STATED GOAL:
Report every line of the material below that contains the string "pyautogui", treating uppercase and lowercase letters as different.

■ ■ ■ ■ ■

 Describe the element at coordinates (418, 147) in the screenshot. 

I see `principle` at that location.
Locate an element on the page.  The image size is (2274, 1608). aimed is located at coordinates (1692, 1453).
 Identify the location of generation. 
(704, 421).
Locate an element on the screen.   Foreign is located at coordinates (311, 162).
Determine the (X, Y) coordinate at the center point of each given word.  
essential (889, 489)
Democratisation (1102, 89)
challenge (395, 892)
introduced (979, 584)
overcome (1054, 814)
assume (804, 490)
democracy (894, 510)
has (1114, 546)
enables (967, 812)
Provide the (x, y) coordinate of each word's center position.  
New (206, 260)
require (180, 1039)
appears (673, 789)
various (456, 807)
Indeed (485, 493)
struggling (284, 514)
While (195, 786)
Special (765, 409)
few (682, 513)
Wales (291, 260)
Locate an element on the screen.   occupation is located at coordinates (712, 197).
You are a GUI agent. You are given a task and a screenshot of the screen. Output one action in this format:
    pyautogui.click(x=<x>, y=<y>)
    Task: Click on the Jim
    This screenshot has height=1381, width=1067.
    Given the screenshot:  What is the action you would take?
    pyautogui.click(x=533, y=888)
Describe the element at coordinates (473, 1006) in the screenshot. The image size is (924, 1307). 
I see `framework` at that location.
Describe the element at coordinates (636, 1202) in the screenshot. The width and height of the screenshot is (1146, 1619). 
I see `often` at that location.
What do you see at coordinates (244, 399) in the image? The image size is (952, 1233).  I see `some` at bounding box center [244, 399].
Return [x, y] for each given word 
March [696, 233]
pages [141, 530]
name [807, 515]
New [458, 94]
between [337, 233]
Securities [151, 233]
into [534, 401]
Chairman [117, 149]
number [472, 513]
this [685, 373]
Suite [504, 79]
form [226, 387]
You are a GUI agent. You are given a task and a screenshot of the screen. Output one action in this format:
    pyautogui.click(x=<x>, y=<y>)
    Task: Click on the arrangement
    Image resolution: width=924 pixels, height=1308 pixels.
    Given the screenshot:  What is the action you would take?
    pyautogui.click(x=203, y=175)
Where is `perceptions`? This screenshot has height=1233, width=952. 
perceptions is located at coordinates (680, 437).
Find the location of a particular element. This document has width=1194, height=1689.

■ ■ ■ ■ ■

SOLUTION TO THIS TASK:
    pyautogui.click(x=<x>, y=<y>)
    pyautogui.click(x=533, y=888)
    pyautogui.click(x=<x>, y=<y>)
    pyautogui.click(x=203, y=175)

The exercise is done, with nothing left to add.